## What you will do
Please extract every line of the entries below and reproduce each one verbatim, keeping the original order.

## Supplied data
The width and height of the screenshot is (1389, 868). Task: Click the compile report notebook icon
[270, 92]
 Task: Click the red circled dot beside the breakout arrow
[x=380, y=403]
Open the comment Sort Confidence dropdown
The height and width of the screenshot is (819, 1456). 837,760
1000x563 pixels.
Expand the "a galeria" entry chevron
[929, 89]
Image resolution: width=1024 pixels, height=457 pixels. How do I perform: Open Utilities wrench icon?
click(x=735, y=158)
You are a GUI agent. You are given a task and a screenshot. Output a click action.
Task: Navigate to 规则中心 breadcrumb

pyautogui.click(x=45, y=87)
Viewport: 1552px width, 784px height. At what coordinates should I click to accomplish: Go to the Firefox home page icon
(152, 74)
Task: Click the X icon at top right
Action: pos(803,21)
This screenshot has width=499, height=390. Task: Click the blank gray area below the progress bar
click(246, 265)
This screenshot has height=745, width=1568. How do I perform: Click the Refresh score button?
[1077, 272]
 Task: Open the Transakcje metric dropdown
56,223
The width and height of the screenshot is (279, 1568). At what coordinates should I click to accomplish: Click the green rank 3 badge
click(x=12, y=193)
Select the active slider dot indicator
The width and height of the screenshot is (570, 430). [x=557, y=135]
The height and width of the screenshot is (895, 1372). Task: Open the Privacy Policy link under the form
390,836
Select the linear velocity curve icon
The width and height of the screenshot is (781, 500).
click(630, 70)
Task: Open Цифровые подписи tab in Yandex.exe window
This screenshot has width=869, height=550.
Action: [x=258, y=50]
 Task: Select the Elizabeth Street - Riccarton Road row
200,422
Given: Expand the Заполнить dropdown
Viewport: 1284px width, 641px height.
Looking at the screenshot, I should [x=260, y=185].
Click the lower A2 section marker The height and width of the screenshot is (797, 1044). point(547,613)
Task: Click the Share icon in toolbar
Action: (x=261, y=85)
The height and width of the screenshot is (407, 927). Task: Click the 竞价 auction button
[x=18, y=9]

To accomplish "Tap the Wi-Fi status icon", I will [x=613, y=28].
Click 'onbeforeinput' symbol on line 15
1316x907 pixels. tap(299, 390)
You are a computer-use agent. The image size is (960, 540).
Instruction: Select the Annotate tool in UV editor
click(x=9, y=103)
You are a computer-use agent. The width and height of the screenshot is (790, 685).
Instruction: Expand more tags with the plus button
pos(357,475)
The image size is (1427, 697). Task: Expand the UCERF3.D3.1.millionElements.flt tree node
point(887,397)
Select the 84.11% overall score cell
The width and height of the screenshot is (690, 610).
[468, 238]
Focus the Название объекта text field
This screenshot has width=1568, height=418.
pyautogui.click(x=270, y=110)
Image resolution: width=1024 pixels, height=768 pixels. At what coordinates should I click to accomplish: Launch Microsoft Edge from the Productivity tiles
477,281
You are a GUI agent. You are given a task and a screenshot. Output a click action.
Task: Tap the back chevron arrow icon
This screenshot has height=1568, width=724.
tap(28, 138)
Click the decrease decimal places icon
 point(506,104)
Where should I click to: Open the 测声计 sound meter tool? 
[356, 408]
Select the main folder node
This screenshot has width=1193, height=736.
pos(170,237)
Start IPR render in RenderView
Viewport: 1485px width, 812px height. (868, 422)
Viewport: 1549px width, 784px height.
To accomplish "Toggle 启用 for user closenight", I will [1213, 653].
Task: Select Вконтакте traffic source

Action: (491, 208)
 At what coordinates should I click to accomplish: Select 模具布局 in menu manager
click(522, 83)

## Task answer
The width and height of the screenshot is (1389, 868). Task: Click the compile report notebook icon
[270, 92]
 Task: Click the red circled dot beside the breakout arrow
[x=380, y=403]
Open the comment Sort Confidence dropdown
The height and width of the screenshot is (819, 1456). 837,760
1000x563 pixels.
Expand the "a galeria" entry chevron
[929, 89]
Image resolution: width=1024 pixels, height=457 pixels. How do I perform: Open Utilities wrench icon?
click(x=735, y=158)
You are a GUI agent. You are given a task and a screenshot. Output a click action.
Task: Navigate to 规则中心 breadcrumb

pyautogui.click(x=45, y=87)
Viewport: 1552px width, 784px height. At what coordinates should I click to accomplish: Go to the Firefox home page icon
(152, 74)
Task: Click the X icon at top right
Action: pos(803,21)
This screenshot has width=499, height=390. Task: Click the blank gray area below the progress bar
click(246, 265)
This screenshot has height=745, width=1568. How do I perform: Click the Refresh score button?
[1077, 272]
 Task: Open the Transakcje metric dropdown
56,223
The width and height of the screenshot is (279, 1568). At what coordinates should I click to accomplish: Click the green rank 3 badge
click(x=12, y=193)
Select the active slider dot indicator
The width and height of the screenshot is (570, 430). [x=557, y=135]
The height and width of the screenshot is (895, 1372). Task: Open the Privacy Policy link under the form
390,836
Select the linear velocity curve icon
The width and height of the screenshot is (781, 500).
click(630, 70)
Task: Open Цифровые подписи tab in Yandex.exe window
This screenshot has width=869, height=550.
Action: [x=258, y=50]
 Task: Select the Elizabeth Street - Riccarton Road row
200,422
Given: Expand the Заполнить dropdown
Viewport: 1284px width, 641px height.
Looking at the screenshot, I should [x=260, y=185].
Click the lower A2 section marker The height and width of the screenshot is (797, 1044). point(547,613)
Task: Click the Share icon in toolbar
Action: (x=261, y=85)
The height and width of the screenshot is (407, 927). Task: Click the 竞价 auction button
[x=18, y=9]

To accomplish "Tap the Wi-Fi status icon", I will [x=613, y=28].
Click 'onbeforeinput' symbol on line 15
1316x907 pixels. tap(299, 390)
You are a computer-use agent. The image size is (960, 540).
Instruction: Select the Annotate tool in UV editor
click(x=9, y=103)
You are a computer-use agent. The width and height of the screenshot is (790, 685).
Instruction: Expand more tags with the plus button
pos(357,475)
The image size is (1427, 697). Task: Expand the UCERF3.D3.1.millionElements.flt tree node
point(887,397)
Select the 84.11% overall score cell
The width and height of the screenshot is (690, 610).
[468, 238]
Focus the Название объекта text field
This screenshot has width=1568, height=418.
pyautogui.click(x=270, y=110)
Image resolution: width=1024 pixels, height=768 pixels. At what coordinates should I click to accomplish: Launch Microsoft Edge from the Productivity tiles
477,281
You are a GUI agent. You are given a task and a screenshot. Output a click action.
Task: Tap the back chevron arrow icon
This screenshot has height=1568, width=724.
tap(28, 138)
Click the decrease decimal places icon
 point(506,104)
Where should I click to: Open the 测声计 sound meter tool? 
[356, 408]
Select the main folder node
This screenshot has width=1193, height=736.
pos(170,237)
Start IPR render in RenderView
Viewport: 1485px width, 812px height. (868, 422)
Viewport: 1549px width, 784px height.
To accomplish "Toggle 启用 for user closenight", I will [1213, 653].
Task: Select Вконтакте traffic source

Action: (491, 208)
 At what coordinates should I click to accomplish: Select 模具布局 in menu manager
click(522, 83)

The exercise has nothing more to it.